> _Studievragen_:
a) In welke twee stukken is volgens de tekst over de Geerpolder het gemeentelijk beleid vastgelegd?
b) Waarom is de Geerpolder volgens de tekst over de Geerpolder een overzichtelijke en eenduidige polder? Beantwoord dit in één tot drie zinnen.
c) Neem uit de tekst over de Geerpolder het stuk over dat opent met de woorden "2.3 Gemeentelijk beleid" en sluit met "bosjes en natuur.".

> _Getoonde tekst_:
· · ·
2.3 Gemeentelijk beleid
Het gemeentelijk beleid is beschreven en vastgelegd in de Structuurvisie Buitengebied (d.d. 29 januari 2009) en het vigerend bestemmingsplan Landelijk Gebied (2010)
Structuurvisie
De Drooggemaakte Geer- en Kleine Blankaardpolder (verder Geerpolder) is een overzichtelijke en eenduidige polder, als gevolg van de geringe grootte van de polder in combinatie met de duidelijk herkenbare begrenzing door de omringende dijk. Er zijn waardevolle kavelpatronen en de situering van oude boerderijen met de kop naar het water is opvallend.
Het grondgebruik is weiland. Aan de noordoostzijde bestaat de rand langs de Noord-Aa uit bosjes en natuur.
De Geerpolder is klein en gevoelig voor grote schaalveranderingen. Het is wenselijk om de eenheid van de polder te bewaren
De Geerpolder heeft een oude ontsluiting via het water. Oude boerderijen staan hoog en zijn op het water gericht. Recentere bewoning is op de Geerweg gericht die rond loopt, langs de rand van de polder. De bebouwing is wat verspreid en vormt geen lint. Kenmerkend is het vrije zicht vanuit de polder op de ringdijk.
· · ·
> _Opgeslagen gegevens_:
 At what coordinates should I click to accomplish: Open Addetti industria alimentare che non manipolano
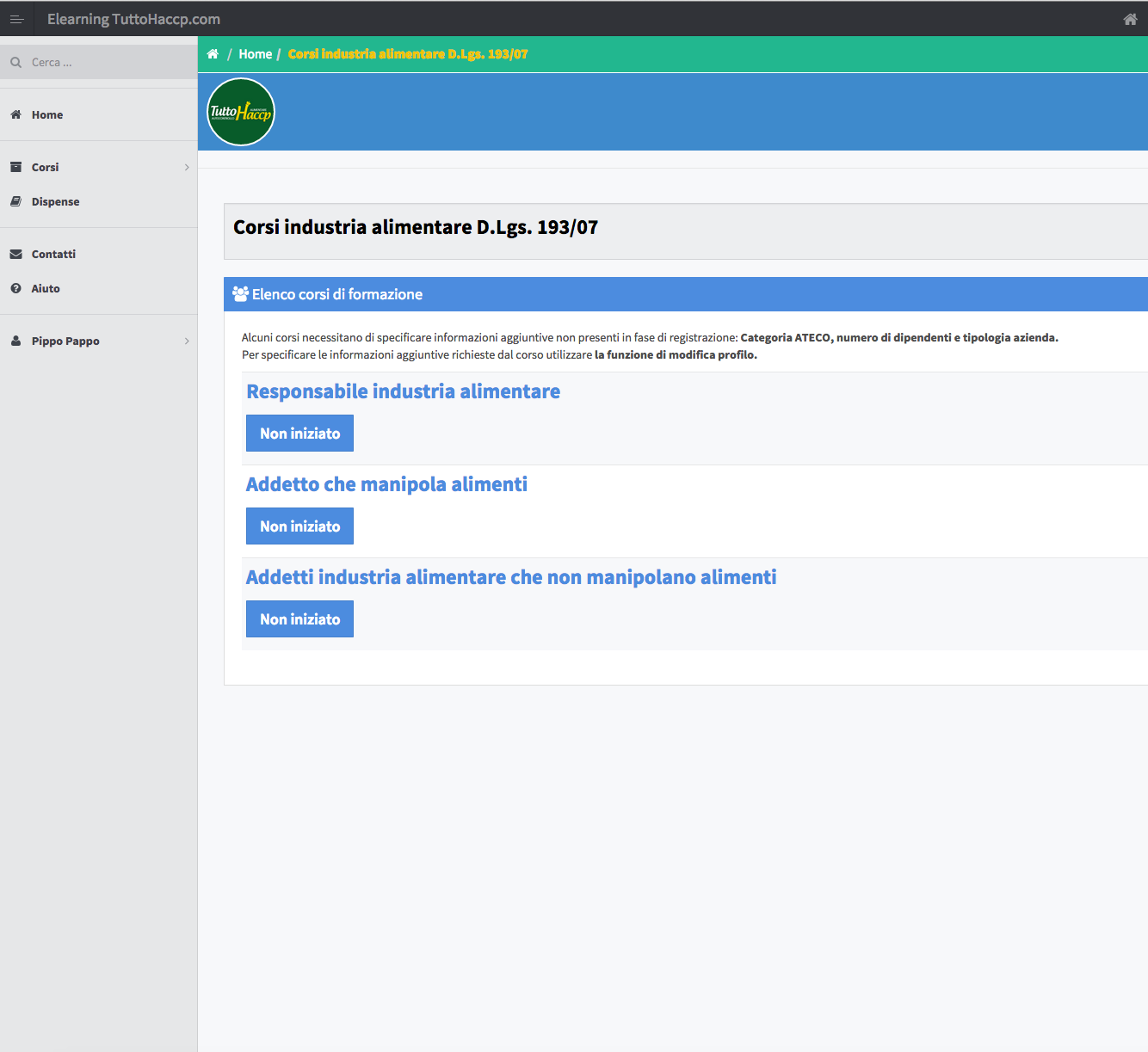pos(511,577)
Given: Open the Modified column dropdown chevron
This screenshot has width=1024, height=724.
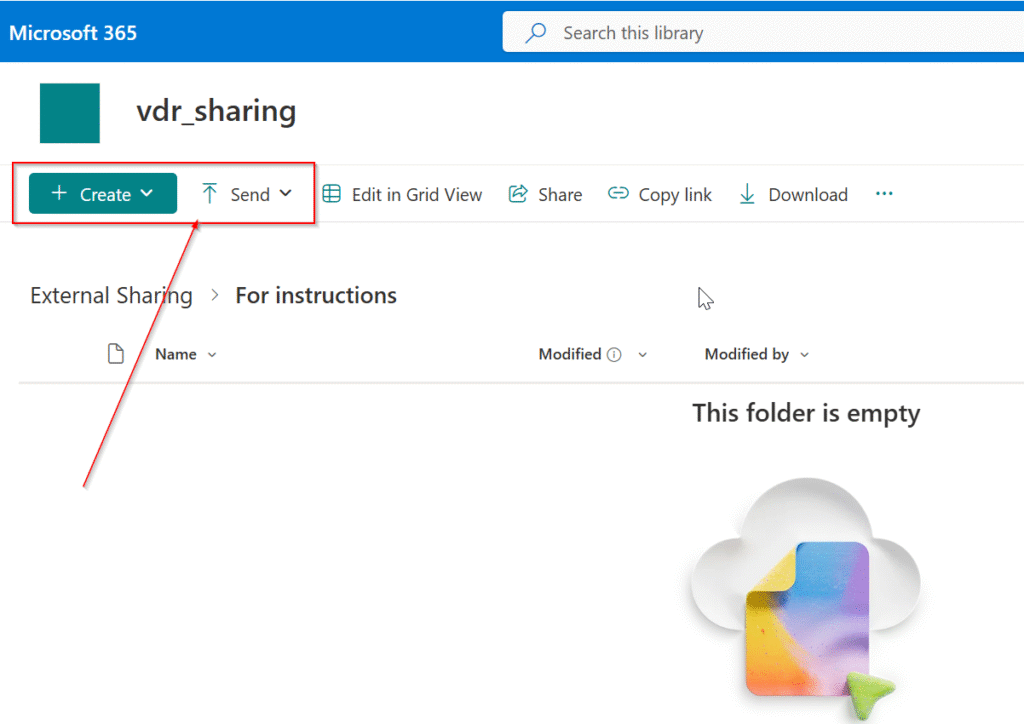Looking at the screenshot, I should pos(642,355).
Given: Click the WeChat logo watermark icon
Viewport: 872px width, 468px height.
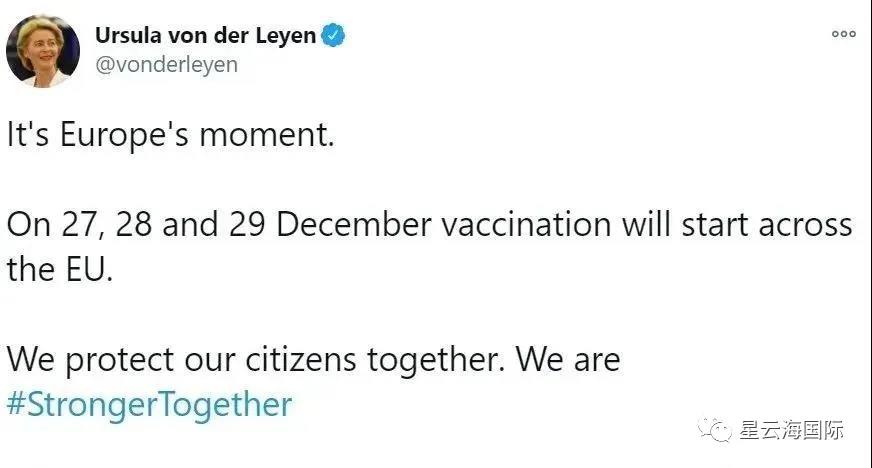Looking at the screenshot, I should point(718,430).
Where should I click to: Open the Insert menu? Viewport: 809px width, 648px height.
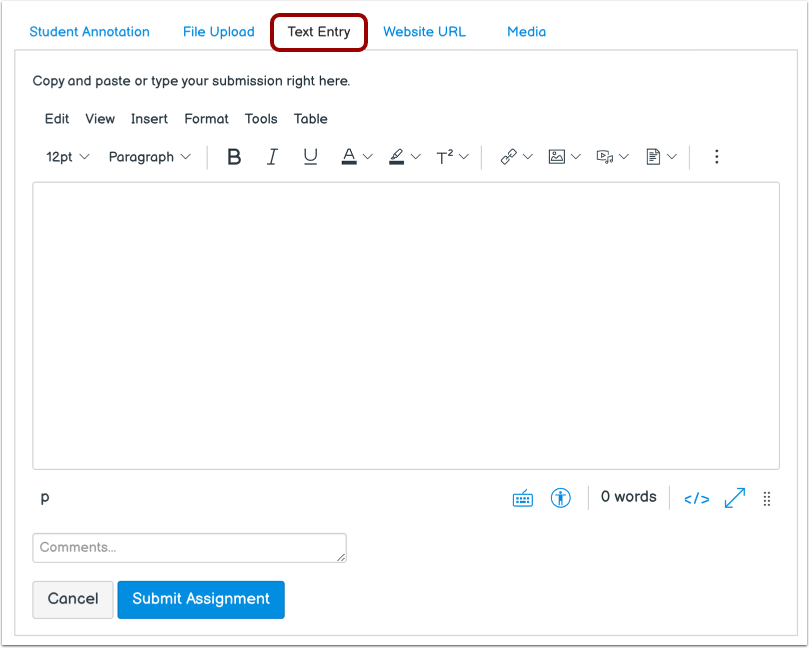(x=149, y=119)
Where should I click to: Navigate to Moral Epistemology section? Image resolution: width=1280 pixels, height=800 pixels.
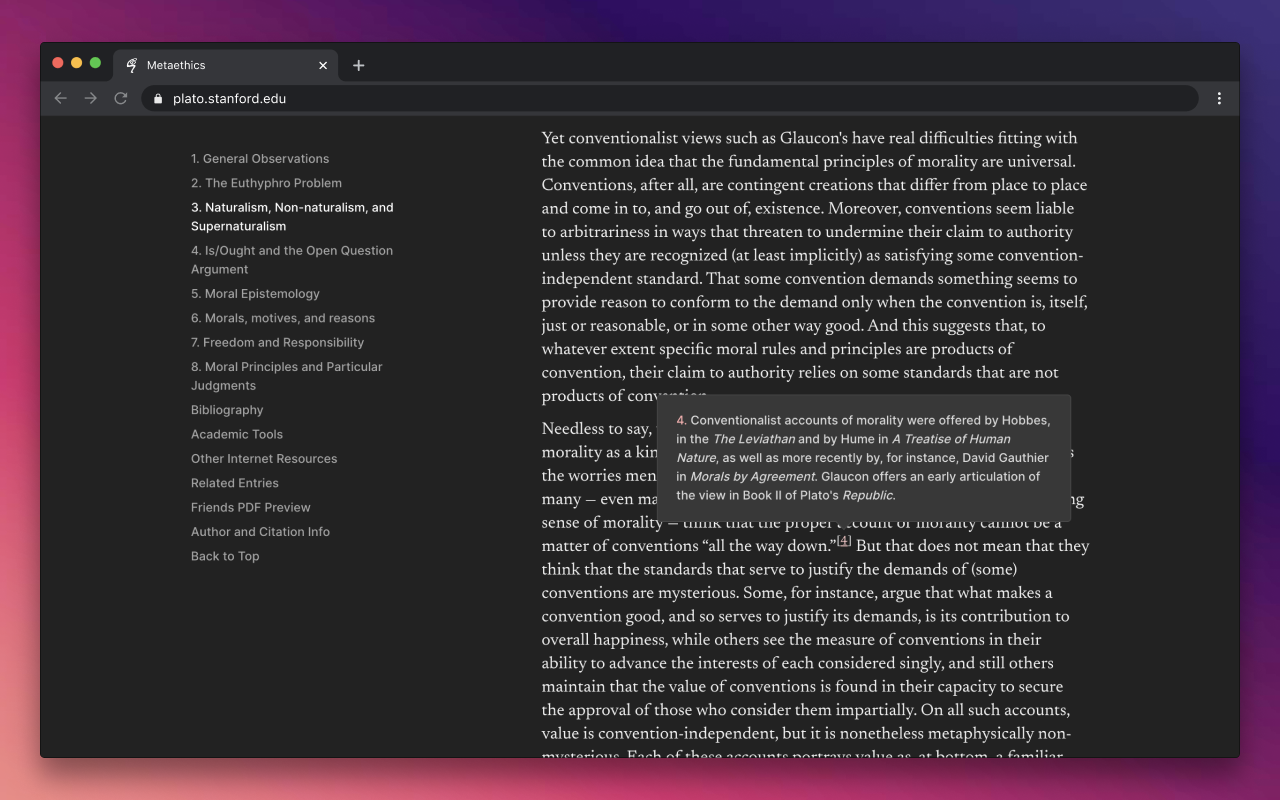255,294
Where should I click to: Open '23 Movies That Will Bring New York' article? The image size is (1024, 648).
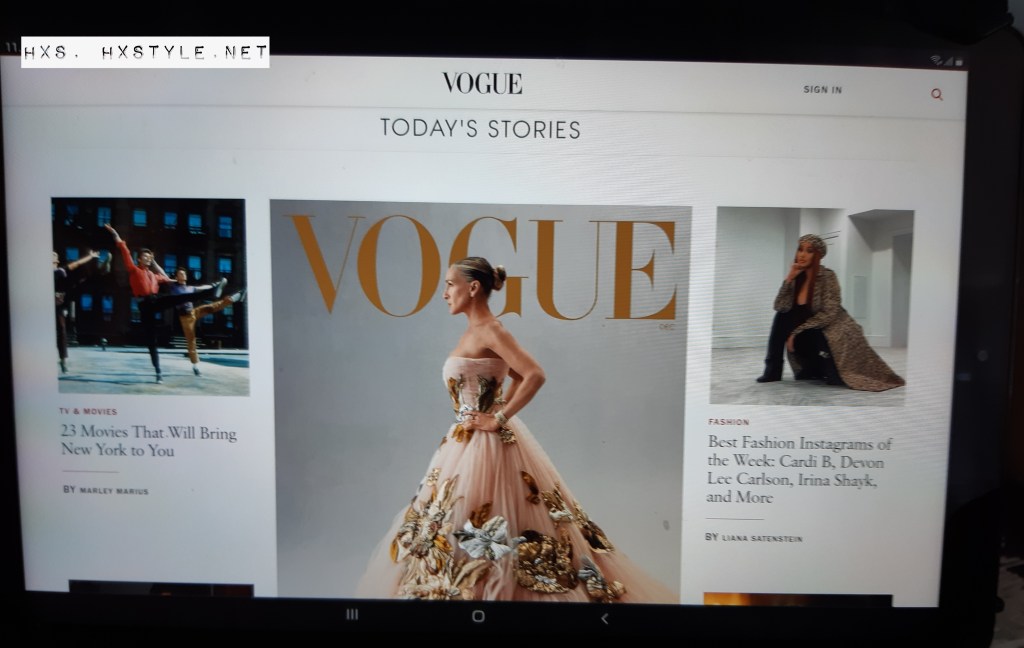coord(148,441)
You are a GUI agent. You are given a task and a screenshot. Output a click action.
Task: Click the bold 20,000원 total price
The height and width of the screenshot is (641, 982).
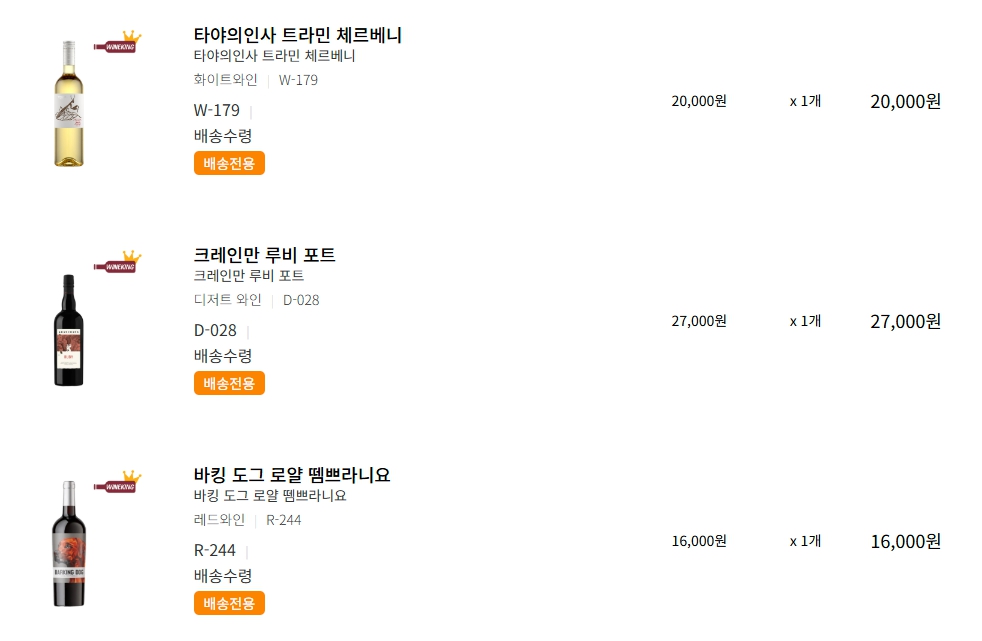(x=906, y=101)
· · ·
> _Verwachte antwoorden_:
a) In de Structuurvisie Buitengebied (d.d. 29 januari 2009) en het vigerend bestemmingsplan Landelijk Gebied (2010).

b) Dat komt door de geringe grootte van de polder. Daarbij is de polder duidelijk herkenbaar begrensd door de omringende dijk.

c)
2.3 Gemeentelijk beleid
Het gemeentelijk beleid is beschreven en vastgelegd in de Structuurvisie Buitengebied (d.d. 29 januari 2009) en het vigerend bestemmingsplan Landelijk Gebied (2010)
Structuurvisie
De Drooggemaakte Geer- en Kleine Blankaardpolder (verder Geerpolder) is een overzichtelijke en eenduidige polder, als gevolg van de geringe grootte van de polder in combinatie met de duidelijk herkenbare begrenzing door de omringende dijk. Er zijn waardevolle kavelpatronen en de situering van oude boerderijen met de kop naar het water is opvallend.
Het grondgebruik is weiland. Aan de noordoostzijde bestaat de rand langs de Noord-Aa uit bosjes en natuur.